Ballzauber trotz tropische Hitze

- Freising - Die Leistungsdichte war hoch, beim "8. Internationalen Karibik-Cup" der C-Junioren. Am Samstag ragte einzig und allein die Auswahl des FC Bayern heraus, die den Vorjahresgewinner SC Fürstenfeldbruck in der Vorrunde gleich einmal in seine Schranken wies.

Gut mithalten im Konzert der Bayernligisten und Bezirksoberliga-Mannschaften konnte auch die Regionalauswahl der Freisinger Partnerstadt Arpajon. Nach einem direkten Vergleich mit den C-Junioren des Gastgebervereines SEF, urteilte Trainer Anton Haberl: "Eine stark auftretende, sehr kompakte Mannschaft." Die Partie hätte zwar vom spielerischen etwas zu wünschen übrig gelassen, sei ansonsten aber zufriedenstellend verlaufen. Das Spiel endete 1:1.

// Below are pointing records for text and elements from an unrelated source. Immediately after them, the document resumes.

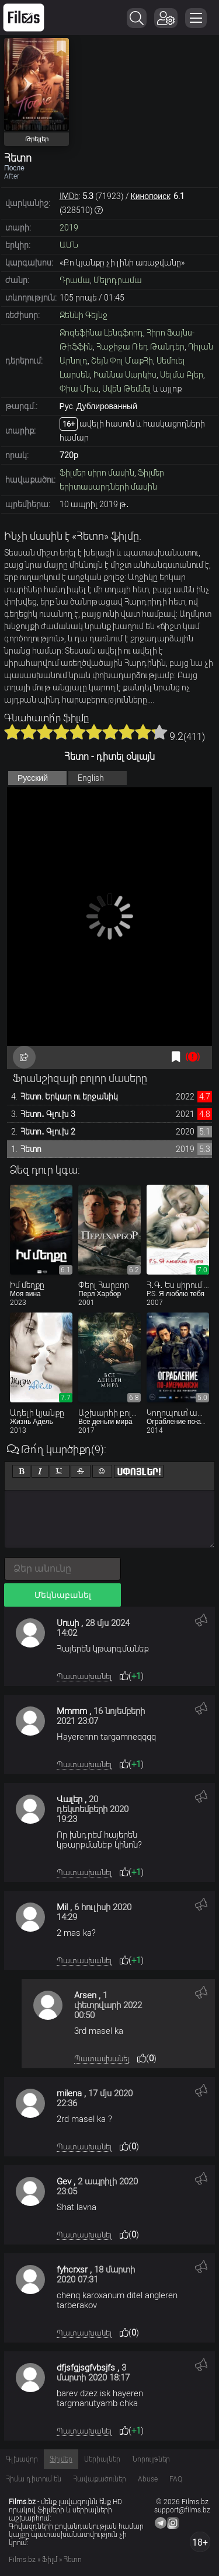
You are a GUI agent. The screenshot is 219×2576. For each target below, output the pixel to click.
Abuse (148, 2479)
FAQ (175, 2479)
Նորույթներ (151, 2459)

Die Tore auf beiden Seiten fielen nach Standard-Situationen. Der FC Arpajon-Marolles ging bereits in der fünften Minute durch einen Elfmeter in Führung. Der SEF glich kurz vor Schluss nach einem Freistoß aus. Schiedlich, friedlich, wie es das Ergebnis vermuten lässt, verlief das Spiel allerdings nicht. Bei den Franzosen gab es am Ende lange Gesichter, weil sie sich um den sicher geglaubten Sieg betrogen fühlten.

Sie hatten erwartet, dass Schiedsrichter Wolfgang Karl eine Mauer aufstellen lässt. Offenbar gab es Verständigungsschwierigkeiten. Es herrschte jedenfalls Unklarheit bei den Franzosen. Ein Spieler des SEF packte die Gelegenheit beim Schopfe und führte den Freistoß aus. Im Anschluss fiel der Ausgleich, die Partie war gelaufen.

Die Spieler des beschwerten sich hinterher lautstark, ihre Vertreter meldeten sogar Protest an. "Schiri" Wolfgang Karl zeigte sich nach dem Spiel überzeugt davon, das alles "regelgerecht" zugegangen sei. Er habe nie Anstalten gemacht, eine Mauer aufzustellen, auch nichts dergleichen verlauten lassen. Karl schränkte allerdings ein: "Die sprechen kein Englisch und ich verstehe nicht Französisch". Auch SEF-Offizielle wie Geschäftsführer Georg Appel hielten die Entscheidung für richtig. Eine Mauer zu bilden sei nach den Regeln nicht vorgesehen, erklärte Appel.

Die Bayernspieler setzten indes auch im zweiten Spiel ihren Siegeszug fort. Kurz nach Anpfiff der Partie gegen die Auswahl des SV Planegg lagen sie bereits 1:0 in Führung. Das 2:0 ließ nicht lange auf sich warten. Dabei hatte Bayern-Juniorenbetreuer Wolf Drees schon Angst, keinen Ball mehr zu bekommen. Das Spielgerät war in hohem Bogen ins Gebüsch geflogen, Ersatz ließ auf sich warten.

"Männer was ist los", rief Drees der Spielleitung entgegen.

Da ist doch

was im Busch

Dabei war bereits ein Ball unterwegs. Einer der beiden Turnierleiter, stellvertretender Jugendleiter Robert Gintenreiter, kickte eigenfüßig einen weiteren aufs Feld. Dass man die Anzahl der Bälle inzwischen beschränkt hat, dafür gibt es laut Gintenreiter gute Gründe. Die Spielgeräte würden erfahrungsgemäß im Nu verschwinden. Kollege Frank Contu fischte in der Zwischenzeit übrigens besagten Ball aus dem Gebüsch.